Abstract

Halfway between the diagnosis of geopolitical juncture and political strategy, Chantal Mouffe presents her new book called For a Left Populism. This work gives some notes about the potentialities and risks of the ‘populist moment’, which is a sign of these times in the West. With this concept Mouffe aims at describing the current political era in which the dominant hegemony is incapable of giving satisfactory answers to a multiplicity of demands. Institutions cannot defend the established order, which begins to decompose and, therefore, opens the possibility of building ‘the people’, understanding this social actor as an articulation of victims of neoliberalism; that is, a historically gifted new subject endowed with skills to receive those unmet demands.
It is possible to synthesize the concerns that Mouffe is addressing throughout this work in three questions: What is the world like today? What to do about that? How to do it? Therefore, this is a book that has a double objective: first of all, it has a political-prescriptive eagerness and, to a lesser extent, a theoretical objective that aims to adjust some of its previous ideas to the current scene of the West. The Belgian intellectual partially pays attention to the theory but sharply to the juncture.

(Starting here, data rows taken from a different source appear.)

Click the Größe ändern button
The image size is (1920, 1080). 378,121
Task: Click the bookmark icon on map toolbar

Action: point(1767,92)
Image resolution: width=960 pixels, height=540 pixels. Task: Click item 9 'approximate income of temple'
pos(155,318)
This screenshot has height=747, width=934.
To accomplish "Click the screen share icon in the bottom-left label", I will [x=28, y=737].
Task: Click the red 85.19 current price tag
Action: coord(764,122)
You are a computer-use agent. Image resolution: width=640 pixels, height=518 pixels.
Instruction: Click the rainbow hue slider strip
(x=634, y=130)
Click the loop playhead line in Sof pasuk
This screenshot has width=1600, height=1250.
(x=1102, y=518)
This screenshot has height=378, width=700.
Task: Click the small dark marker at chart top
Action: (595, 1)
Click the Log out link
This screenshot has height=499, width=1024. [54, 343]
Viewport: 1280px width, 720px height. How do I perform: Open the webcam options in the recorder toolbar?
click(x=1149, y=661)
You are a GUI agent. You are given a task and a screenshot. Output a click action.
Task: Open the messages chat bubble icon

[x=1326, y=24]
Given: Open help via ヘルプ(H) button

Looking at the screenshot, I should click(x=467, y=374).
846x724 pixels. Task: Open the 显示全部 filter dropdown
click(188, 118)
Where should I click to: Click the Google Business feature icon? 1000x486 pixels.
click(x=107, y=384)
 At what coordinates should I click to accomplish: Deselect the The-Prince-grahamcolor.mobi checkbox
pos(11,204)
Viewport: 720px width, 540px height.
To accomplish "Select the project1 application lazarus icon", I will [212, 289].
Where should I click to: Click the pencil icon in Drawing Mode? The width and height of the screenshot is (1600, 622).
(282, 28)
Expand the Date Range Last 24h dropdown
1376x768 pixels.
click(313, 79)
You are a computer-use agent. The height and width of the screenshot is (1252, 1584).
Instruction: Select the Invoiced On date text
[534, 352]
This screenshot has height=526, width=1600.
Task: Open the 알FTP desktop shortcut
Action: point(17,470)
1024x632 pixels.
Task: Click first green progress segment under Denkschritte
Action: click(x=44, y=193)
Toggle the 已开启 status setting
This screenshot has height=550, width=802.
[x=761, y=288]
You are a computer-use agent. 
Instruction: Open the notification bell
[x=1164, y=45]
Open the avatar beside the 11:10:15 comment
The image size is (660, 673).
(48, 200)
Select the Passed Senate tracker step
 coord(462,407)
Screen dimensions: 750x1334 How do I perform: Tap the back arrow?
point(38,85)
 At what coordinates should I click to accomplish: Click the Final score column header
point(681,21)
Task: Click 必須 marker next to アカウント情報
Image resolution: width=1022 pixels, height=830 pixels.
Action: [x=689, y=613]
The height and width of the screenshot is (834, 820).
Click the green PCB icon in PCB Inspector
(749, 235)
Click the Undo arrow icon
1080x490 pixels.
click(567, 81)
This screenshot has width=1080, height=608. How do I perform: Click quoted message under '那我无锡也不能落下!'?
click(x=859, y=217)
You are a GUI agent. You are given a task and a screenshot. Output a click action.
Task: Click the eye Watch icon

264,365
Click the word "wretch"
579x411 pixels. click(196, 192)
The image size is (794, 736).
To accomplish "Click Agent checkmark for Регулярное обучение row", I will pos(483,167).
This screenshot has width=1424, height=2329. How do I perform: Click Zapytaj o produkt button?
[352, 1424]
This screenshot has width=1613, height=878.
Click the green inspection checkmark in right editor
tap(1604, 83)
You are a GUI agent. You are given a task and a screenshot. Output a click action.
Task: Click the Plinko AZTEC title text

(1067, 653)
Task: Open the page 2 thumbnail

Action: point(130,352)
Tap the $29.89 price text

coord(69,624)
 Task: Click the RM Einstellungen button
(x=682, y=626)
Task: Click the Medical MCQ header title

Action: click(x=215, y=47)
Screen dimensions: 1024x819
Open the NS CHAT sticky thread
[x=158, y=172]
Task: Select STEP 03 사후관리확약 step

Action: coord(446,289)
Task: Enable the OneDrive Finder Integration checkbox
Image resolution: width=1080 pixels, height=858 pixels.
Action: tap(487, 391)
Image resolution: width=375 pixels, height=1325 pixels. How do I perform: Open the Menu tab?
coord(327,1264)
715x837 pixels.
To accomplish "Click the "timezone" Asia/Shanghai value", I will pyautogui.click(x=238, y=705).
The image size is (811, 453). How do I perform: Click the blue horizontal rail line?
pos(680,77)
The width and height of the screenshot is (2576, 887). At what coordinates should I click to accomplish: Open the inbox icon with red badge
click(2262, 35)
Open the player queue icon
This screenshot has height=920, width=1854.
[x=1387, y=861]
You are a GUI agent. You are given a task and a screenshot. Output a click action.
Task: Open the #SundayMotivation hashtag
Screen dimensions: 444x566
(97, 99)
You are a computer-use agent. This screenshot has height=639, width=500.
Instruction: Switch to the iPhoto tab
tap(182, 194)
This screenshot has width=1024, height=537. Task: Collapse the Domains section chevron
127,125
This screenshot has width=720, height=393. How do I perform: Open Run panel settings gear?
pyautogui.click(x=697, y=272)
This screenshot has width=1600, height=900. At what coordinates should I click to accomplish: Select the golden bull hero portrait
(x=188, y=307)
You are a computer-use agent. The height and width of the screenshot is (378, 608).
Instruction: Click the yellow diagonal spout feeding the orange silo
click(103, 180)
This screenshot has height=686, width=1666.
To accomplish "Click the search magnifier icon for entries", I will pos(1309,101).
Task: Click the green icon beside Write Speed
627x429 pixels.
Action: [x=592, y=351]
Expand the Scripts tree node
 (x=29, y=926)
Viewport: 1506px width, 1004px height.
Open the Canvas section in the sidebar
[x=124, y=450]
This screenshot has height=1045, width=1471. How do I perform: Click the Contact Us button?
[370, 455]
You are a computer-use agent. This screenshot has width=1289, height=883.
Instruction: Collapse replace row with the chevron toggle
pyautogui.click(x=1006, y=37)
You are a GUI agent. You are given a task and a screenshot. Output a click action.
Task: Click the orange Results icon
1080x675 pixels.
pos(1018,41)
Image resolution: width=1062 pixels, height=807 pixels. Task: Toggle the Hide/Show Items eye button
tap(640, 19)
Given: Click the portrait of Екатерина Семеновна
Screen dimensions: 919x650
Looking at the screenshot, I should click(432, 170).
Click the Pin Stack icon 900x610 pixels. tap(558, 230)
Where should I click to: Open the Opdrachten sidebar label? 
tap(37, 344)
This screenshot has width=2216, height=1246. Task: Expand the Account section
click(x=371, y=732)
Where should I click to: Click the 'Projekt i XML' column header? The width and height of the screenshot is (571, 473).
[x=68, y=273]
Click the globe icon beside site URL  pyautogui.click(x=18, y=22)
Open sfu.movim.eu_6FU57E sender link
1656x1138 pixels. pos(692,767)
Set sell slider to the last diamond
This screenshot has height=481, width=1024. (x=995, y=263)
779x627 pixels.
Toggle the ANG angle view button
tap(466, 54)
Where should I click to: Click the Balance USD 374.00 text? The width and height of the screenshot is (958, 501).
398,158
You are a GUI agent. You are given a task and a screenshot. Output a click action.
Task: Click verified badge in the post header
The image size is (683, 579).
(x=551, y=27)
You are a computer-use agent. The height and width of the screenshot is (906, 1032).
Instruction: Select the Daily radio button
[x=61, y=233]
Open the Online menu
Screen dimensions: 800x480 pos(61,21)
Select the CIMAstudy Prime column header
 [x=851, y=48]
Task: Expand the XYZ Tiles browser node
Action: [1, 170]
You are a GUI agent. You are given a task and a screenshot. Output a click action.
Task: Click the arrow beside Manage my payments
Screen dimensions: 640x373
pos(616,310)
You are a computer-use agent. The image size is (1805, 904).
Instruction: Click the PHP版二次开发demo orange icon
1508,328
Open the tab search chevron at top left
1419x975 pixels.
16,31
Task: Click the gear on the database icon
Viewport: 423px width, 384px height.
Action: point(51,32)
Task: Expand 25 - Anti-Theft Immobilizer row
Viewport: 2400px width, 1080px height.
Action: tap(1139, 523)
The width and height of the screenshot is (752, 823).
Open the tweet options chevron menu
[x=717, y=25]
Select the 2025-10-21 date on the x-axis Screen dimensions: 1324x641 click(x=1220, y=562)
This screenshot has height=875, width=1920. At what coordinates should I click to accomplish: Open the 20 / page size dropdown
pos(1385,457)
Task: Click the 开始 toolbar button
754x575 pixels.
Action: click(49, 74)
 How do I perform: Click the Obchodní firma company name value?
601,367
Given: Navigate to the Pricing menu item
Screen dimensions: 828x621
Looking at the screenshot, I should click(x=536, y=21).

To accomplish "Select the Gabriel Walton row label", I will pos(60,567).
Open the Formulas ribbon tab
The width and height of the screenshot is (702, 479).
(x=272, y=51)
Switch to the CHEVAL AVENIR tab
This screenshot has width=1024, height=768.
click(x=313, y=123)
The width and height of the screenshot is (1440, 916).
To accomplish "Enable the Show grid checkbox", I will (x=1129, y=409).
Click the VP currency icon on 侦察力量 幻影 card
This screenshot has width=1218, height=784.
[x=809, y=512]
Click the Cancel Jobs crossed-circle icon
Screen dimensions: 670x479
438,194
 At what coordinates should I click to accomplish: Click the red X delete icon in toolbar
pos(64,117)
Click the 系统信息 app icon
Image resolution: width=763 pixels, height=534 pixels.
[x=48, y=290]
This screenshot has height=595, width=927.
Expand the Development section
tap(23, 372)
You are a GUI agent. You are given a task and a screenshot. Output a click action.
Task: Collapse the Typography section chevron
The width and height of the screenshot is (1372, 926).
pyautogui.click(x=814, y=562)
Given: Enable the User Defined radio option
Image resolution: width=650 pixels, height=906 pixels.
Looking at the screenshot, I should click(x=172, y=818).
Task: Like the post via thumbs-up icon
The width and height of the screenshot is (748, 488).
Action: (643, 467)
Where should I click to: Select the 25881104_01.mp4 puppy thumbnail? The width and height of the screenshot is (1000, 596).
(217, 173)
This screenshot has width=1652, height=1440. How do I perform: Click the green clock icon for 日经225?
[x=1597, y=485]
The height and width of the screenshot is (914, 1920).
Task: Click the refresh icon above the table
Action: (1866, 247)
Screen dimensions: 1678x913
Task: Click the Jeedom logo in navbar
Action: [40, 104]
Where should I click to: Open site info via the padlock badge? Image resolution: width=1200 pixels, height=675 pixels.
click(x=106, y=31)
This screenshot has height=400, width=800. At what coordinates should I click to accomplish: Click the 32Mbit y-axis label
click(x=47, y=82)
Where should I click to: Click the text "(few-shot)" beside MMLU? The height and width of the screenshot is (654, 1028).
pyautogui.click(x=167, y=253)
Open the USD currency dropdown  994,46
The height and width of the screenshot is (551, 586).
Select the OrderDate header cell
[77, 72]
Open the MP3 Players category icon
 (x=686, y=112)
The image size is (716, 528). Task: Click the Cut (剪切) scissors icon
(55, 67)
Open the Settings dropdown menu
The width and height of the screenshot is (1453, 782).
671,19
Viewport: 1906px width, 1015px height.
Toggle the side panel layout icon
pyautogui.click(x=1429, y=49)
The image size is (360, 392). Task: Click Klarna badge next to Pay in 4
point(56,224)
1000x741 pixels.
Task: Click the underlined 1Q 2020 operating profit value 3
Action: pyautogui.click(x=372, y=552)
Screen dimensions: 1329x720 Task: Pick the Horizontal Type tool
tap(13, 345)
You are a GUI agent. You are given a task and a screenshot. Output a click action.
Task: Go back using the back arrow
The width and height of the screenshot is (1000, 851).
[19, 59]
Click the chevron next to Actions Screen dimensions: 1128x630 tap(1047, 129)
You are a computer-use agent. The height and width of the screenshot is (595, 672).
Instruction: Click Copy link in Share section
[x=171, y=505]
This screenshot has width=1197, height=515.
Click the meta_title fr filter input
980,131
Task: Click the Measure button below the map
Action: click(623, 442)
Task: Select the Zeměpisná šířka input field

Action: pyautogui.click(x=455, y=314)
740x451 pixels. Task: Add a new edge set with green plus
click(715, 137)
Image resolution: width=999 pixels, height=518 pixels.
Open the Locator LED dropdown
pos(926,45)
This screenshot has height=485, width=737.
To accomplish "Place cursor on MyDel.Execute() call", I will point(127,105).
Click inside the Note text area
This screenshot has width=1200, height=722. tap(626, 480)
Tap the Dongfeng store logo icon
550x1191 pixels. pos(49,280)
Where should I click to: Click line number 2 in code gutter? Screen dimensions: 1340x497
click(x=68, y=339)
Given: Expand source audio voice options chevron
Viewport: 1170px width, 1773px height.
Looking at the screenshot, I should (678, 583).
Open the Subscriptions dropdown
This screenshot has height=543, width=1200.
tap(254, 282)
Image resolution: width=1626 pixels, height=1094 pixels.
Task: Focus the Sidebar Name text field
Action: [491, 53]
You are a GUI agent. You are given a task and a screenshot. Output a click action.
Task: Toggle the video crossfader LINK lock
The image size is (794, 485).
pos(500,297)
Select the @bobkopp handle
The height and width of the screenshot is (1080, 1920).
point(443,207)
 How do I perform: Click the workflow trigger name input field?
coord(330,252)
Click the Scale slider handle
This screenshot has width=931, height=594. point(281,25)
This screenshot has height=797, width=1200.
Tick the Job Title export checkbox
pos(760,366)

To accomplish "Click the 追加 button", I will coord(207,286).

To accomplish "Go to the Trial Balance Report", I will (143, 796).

If in previous works, such as On the Political (2007) and Agonistics (2013), the field was described as ‘post-politics’, what has happened since 2008 is the collapse of post-politics giving way to the populist moment. Within populism there are two poles that have the rejection of post-democracy in common, but differ among themselves in the fundamental issues: right-wing populism does not reject neoliberal mandates, while left-wing populism struggles for the recovery of democratic values, which is considered incompatible with neoliberalism. Today, the battle is inside populism, with the danger of giving rise to authoritarian expressions such as the incarnation of Trump, Le Pen and UKIP.
It is no longer a matter of revitalizing the frontier between the left and the right, since new forms of subordination have arisen that gave rise to demands that no longer correspond to social sectors defined by their location in the social structure. The substantial objective is then to draw a new political frontier in a populist and transversal way. The possibilities are immense given that the scope of the conflict has widened, because the line of victims left by neoliberalism is so vast that it is possible to build a more extensive and diverse people, united behind the search for the recovery of democratic principles.
Provocative, Mouffe recalls the experience of Thatcherism. The former British premier was successful in disabling, through a populist logic, the key elements of the consensus between Tories and Labour and thus establishing a new hegemonic order, taking advantage of the cracking of the post-war social-democratic model. This comes to tell us that the way to approach this project is to build a chain of equivalences that decants into a new political frontier, according to the historical context.
There, ‘democracy’ must be the hegemonic signifier from which the different struggles will be articulated. The author points out the forces represented by Corbyn and Melenchon in the UK and France as examples to follow in which left-wing populism managed to wrest votes from the right-wing populism embodied by UKIP and the Front National of Marine Le Pen. Bearing this objective in mind they should look for forces like Podemos, Die Linke and Bloco de Esquerda.
A left populism has great potential as panoply to unravel budding social processes and is a crucial contribution to the analysis of emerging movements such as the Yellow Vests in France. This movement is developing a populist strategy by formulating a chain of demands that has as historical subject a vast and diverse group with diffuse ideological borders, but that defines itself as an ‘anti-elite’ and ‘anti-establishment’ movement. The irruption of the French insurgents is a symptom of Mouffe’s success in describing the current conjuncture.
To summarize, it is correct to conclude that Mouffe has reached the purpose of answering the questions she mentioned at the beginning of her book: What is the world like today? A trembling crossed by the crisis and the collapse of a hegemonic order and the irruption of a populist moment; what to do? Start a left populist strategy to recover the democratic values. How to do this? Drawing a frontier which places people all side by side – led by a person or a big common demand – against the establishment of elites. As the author warns the readership, this populist moment cannot be conceived only as a threat from the right, but it is also a great opportunity for the radicalization of democratic values.